Et une fois que la coupe Grey aura été jouée, une fois que j'aurai eu l'occasion de discuter avec mes médecins, avec ma famille, avec mes proches et mes entraîneurs, alors je prendrai une décision. Pour l'instant, je ne pense qu'aux succès de mon équipe.

L'ambiance unique d'une semaine de la coupe Grey

Il y a une frénésie particulière qui entoure les activités organisées dans le cadre de la semaine de la coupe Grey. La ville hôtesse est imprégnée d'une ambiance festive où les partisans de toutes les équipes partagent leur passion envers le football, passion qui ne déborde pas les contours de l'esprit sportif. C'est un beau happening.

Évidemment, les partisans des Roughriders seront en grand nombre à Edmonton cette semaine. Ce sera finalement un match à la maison pour eux, encore une fois. Nous nous attendons donc à ce que la foule soit hostile, à ce qu'une véritable vague verte se déferle sur le stade du Commonwealth. Reste que cette situation nous est familière puisque nous l'avons vécu l'an dernier à Calgary.

Et ce public hostile aura une incidence sur notre équipe, cela changeant la dynamique avec laquelle Anthony Calvillo dirigera notre attaque. Lors de la finale de l'Est disputée devant un Stade olympique rempli à pleine capacité, nous avons vu toute la portée que peut avoir l'avantage du terrain.

Les 58 000 personnes qui ont assisté à cette rencontre ont été très bruyantes lors des séries offensives des Argonauts, et cela a déstabilisé le synchronisme et la cadence des receveurs torontois. Il faudra donc faire attention pour ne pas se faire jouer le même tour dimanche prochain, et c'est pourquoi Anthony devra utiliser beaucoup de signaux afin de s'assurer de bien communiquer avec son attaque.

Refroidir les ardeurs de Durant et du jeu aérien

Les Roughriders peuvent compter sur un très bon groupe de receveurs de passes. Si on porte une attention particulièrement à nos derniers affrontements contre les Riders, on réalise que leur attaque au sol n'a pas brillé de tous ses feux. D'ailleurs, peu d'équipes ont eu du succès au sol contre nous cette saison. À titre d'exemple, on n'a qu'à souligner la neutralisation complète de Cory Boyd la semaine dernière.
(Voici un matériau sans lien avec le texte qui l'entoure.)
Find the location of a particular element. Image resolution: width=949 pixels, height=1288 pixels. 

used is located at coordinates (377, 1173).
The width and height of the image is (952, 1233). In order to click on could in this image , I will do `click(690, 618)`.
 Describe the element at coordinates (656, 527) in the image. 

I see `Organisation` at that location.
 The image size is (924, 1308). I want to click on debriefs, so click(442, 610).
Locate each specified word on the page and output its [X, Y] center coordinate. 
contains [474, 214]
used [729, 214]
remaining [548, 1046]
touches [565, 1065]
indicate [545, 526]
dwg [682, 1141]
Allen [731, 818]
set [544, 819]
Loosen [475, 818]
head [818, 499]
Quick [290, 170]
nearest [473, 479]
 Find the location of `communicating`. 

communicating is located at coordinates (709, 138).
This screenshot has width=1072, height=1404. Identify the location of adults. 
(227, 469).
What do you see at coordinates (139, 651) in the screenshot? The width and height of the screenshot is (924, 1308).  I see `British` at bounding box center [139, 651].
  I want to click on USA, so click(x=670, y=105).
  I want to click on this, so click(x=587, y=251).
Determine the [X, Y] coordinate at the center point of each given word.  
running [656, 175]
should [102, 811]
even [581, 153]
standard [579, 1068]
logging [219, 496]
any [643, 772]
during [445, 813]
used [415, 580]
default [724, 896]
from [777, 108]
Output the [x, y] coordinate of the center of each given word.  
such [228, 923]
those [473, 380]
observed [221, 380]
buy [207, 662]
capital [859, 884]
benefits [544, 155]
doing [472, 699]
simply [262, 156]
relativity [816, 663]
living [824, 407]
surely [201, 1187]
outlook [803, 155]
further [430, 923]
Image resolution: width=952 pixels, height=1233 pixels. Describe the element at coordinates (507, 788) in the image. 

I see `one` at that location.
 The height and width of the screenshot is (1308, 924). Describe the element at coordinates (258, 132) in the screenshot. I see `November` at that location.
Par contre, s'il y a bien une facette du jeu où la Saskatchewan est parvenue à menotter notre unité défensive, c'est bien au chapitre de l'attaque aérienne.

Lorsque le quart-arrière Darian Durant se réchauffe, il peut devenir très dangereux, d'autant plus qu'il peut compter sur des receveurs intelligents qui connaissent bien les systèmes de jeu et qui savent comment trouver des trous rapidement lors des couvertures de zone. Nous devrons donc mettre l'emphase et travailler fort en ce sens afin de s'assurer de bien contrer la passe.

We no speak americano

Il y a de ces moments au sein d'une équipe professionnelle où une chanson, sans qu'elle ait de signification particulière, entraîne le groupe dans une bonne atmosphère. Pour les Alouettes de Montréal, édition 2010, cette chanson est We no speak americano, de Yolanda Be Cool et Marco Calliari.

Pour vous mettre en contexte, depuis trois ans, Coach Trestman a implanté dans notre vestiaire le «système iPod». Que ce soit après un entraînement ou avant un match, notre entraîneur-chef nous demande d'utiliser nos écouteurs parce qu'il considère comme offensante la musique écoutée par certains gars dans le vestiaire.

L'autre jour, j'ai décidé de mettre We no speak americano à plein volume afin de semer la bonne humeur au sein de notre vestiaire. Nous avions entendu cette chanson plus tôt cette saison lors d'un match à Hamilton et tout le monde s'était mis à rire et à danser. L'effet de relaxation avait été vraiment bénéfique, et je me suis dit qu'à l'aube des séries, ce genre d'atmosphère ne pouvait certainement pas nuire.

Et c'est cette même ambiance que j'ai retrouvée chez mes coéquipiers lorsque les haut-parleurs se sont mis à cracher les notes entraînantes de cette chanson. Ça m'a d'ailleurs rappelé une scène du film The Shawshank Redemption où le personnage interprété par Tim Robbins parvient à faire jouer de l'opéra partout dans la prison où il est détenu. Personne parmi les prisonniers ne comprend quoi que ce soit à cette mélodie, mais puisqu'ils n'ont jamais le droit d'écouter de la musique, ils apprécient la pièce musicale.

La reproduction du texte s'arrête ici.